Perhaps the most difficult thing for fund managers is to sit back and watch their stocks crash, says John Coyle, the manager of the Schroders International Selection fund (ISF) Global Energy. But that was exactly what he had to do last year.
“Between 2005 and 2008, [the fund] had performed very well. But the world changed in September last year,” Coyle says.
“The fund had the wrong structure for the market we saw last year,” he says. With 30 positions, all mid-caps, the fund is highly concentrated.
As a result, Coyle says he had only two choices. “Option one was to completely change the fund and buy large-caps. Option two was to ignore the volatility of markets and believe that it will recover when companies stabilise. And that was exactly what we did.”
He decided not to sell the mid-caps and not to buy large-caps. “The fund eventually recovered very strongly in 2009, after a very bad 2008,” he says. He says he is pleased, but given the pain suffered last year, he is not getting too excited yet.
According to the fund’s factsheet, over the 12 months to the end of March the fund was up 11.4%, while its benchmark, the MSCI World Energy index, was down 8.1% in dollar terms. “It takes time to rebuild reputation,” admits Coyle.
Coyle says not only has the fund recovered but “the world has stopped deteriorating” too. “We are very bullish on oil and gas prices in 2009. And we are therefore trying to get a higher exposure to oil and gas.”
The oil market, he says, is unique because of the Organization of the Petroleum Exporting Countries (Opec) that manages oil supply. “It is actually a strange commodity. Very different from other commodities like copper or steel.”
Coyle expects the global demand for oil this year to fall by 2% or 1.8m barrel per day. “Opec will reduce its supply by 4m barrels per day. Oil exporting countries that are not members of Opec, Russia, Britain, Norway and Mexico will also reduce their supply.” He says that combined, Opec and non-Opec countries will supply 5m barrel per day less.
“One might ask, why are oil prices not up already? This is because in September last year, there were terrible economic conditions. It took Opec about four-to-five months to respond to the crisis. Inventories increased dramatically – there were 200m barrel above average,” the fund manager says.
“However,” he adds, “with supply down by 5m and demand down by 1.8m, we should expect all inventory to disappear within 80 to 90 days. Inventories will start to fall very quickly – there will be another shortage.”
Coyle expects oil prices to reach new highs in August and September. “Oil will become much more expensive than last year. Energy markets are generally weak in April and May because demand for energy is weak. But they are high in winter because energy is needed for heating. And in summer because of air conditioning.”
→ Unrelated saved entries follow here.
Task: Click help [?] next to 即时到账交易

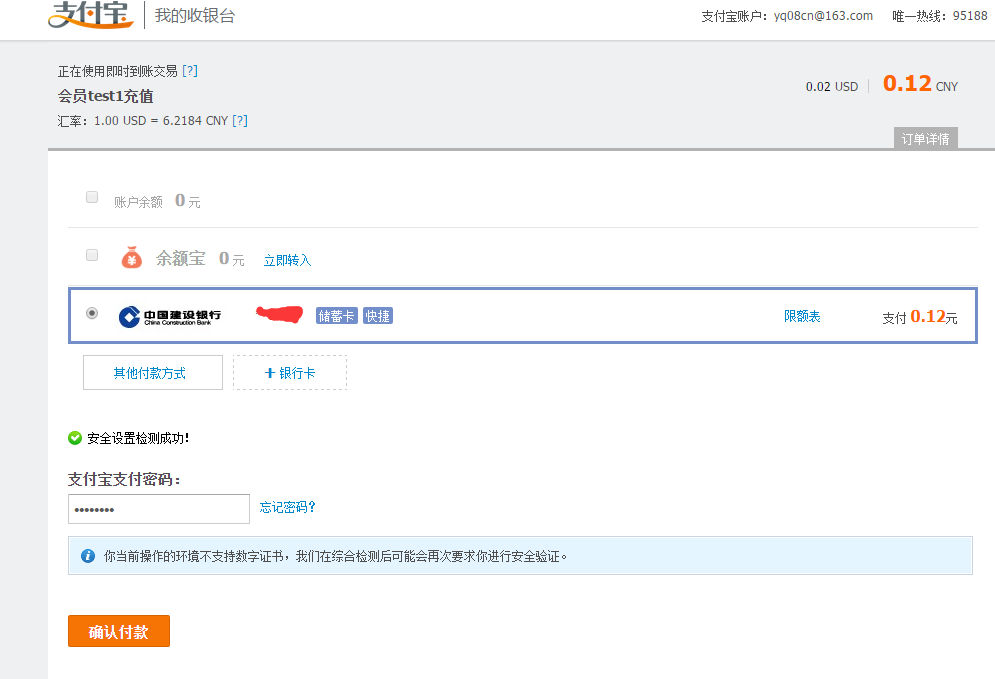Action: pos(190,71)
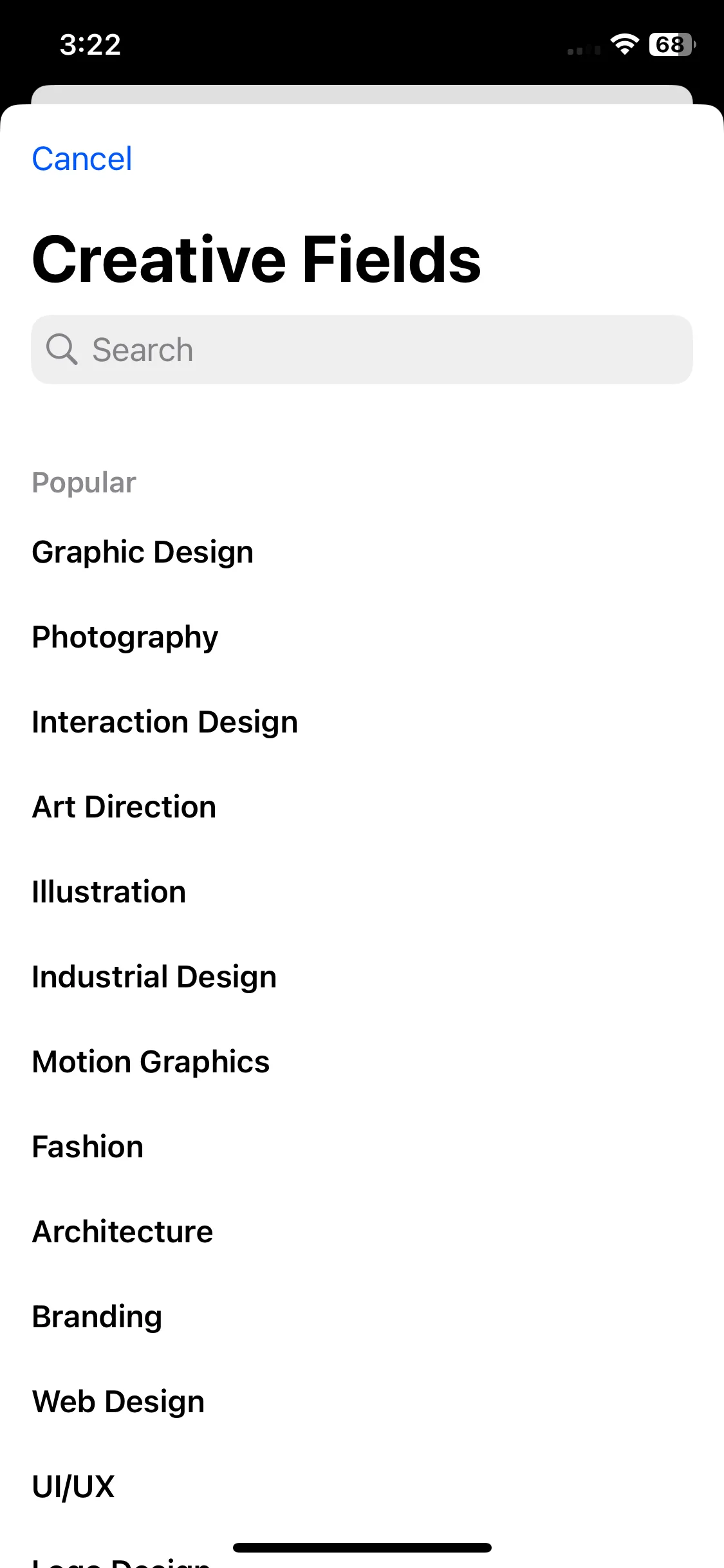The image size is (724, 1568).
Task: Tap the battery indicator icon
Action: click(x=672, y=44)
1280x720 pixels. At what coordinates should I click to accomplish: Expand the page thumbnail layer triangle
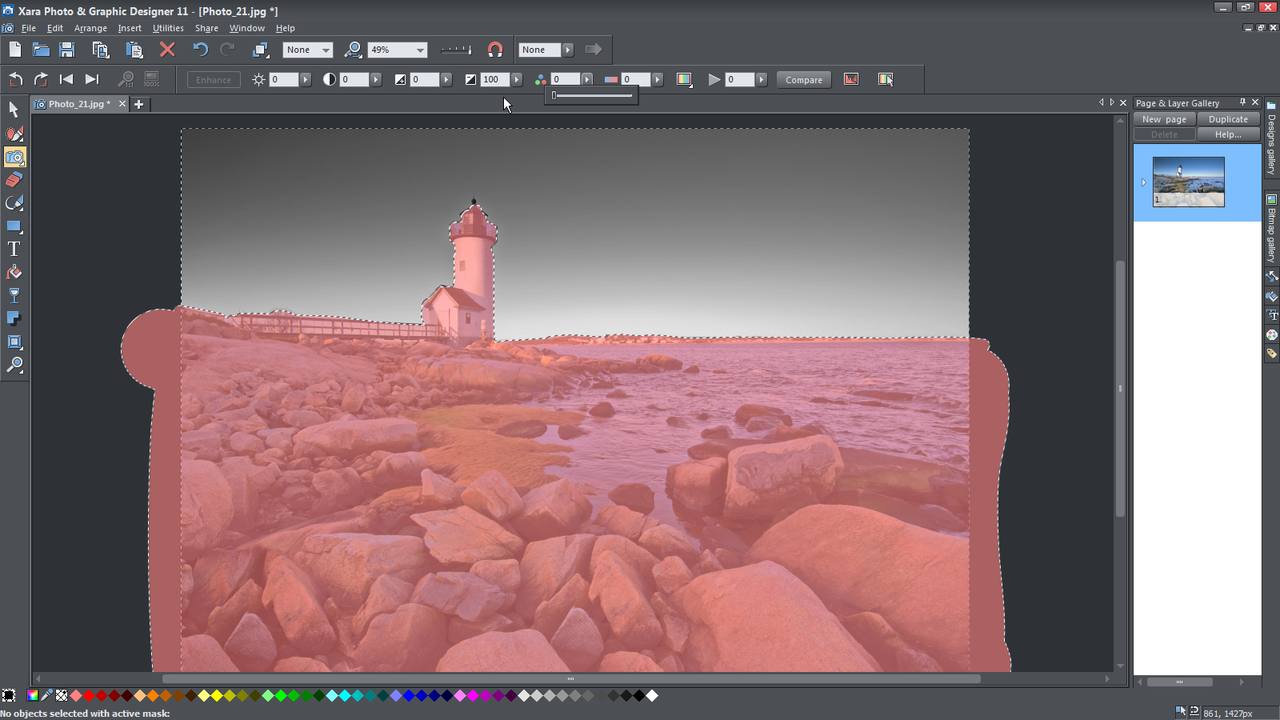(x=1143, y=182)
Coyle is also bullish on gas. “We are keen on gas because of our outlook for oil prices. Gas prices are linked to oil prices: they will eventually follow [the upwards trend]. The number of drilling rigs that are searching for natural gas in North America, the biggest market in the world, has fallen by 60%. North America will have to buy from Asia and Europe.” He adds that this will drive prices high. “Prices for gas will rise very quickly. And we don’t have an [organisation like] Opec in the gas market.”
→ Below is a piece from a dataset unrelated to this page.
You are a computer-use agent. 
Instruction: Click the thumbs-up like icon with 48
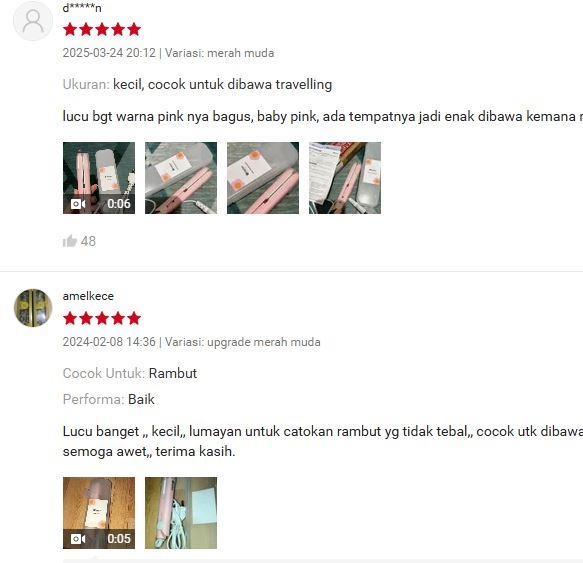click(x=70, y=241)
“But there are also areas we are just not interested in at the moment. For example, we are not keen on nuclear and renewable energy.”
He says investing in nuclear energy requires a longer term investment horizon than his investment strategy can allow for.
“We have nothing ideologically against renewable energy. But we have problems with valuations [of companies in that sector]. They are very expensive compared to oil and gas companies. We have only 30 positions in the fund and every single position has to be attractive on a stand-alone basis.”
The portfolio consists largely of traditional oil and gas-based companies. But it can also include companies involved in infrastructure, utilities, renewable and alternative energy. He says many of these companies have benefited from increasing demand, a steady stream of new orders and higher operating margins.
His decision is based on stock price appreciation potential – not on sectors or countries. His top 10 holdings are in Albania, India, Syria and Turkmenistan. “We have no problems with governments and politics. Political risk doesn’t concern us,” he says.
“In mid-2009, we will increase the risk of our portfolio quite substantially. But for now, we remain careful.”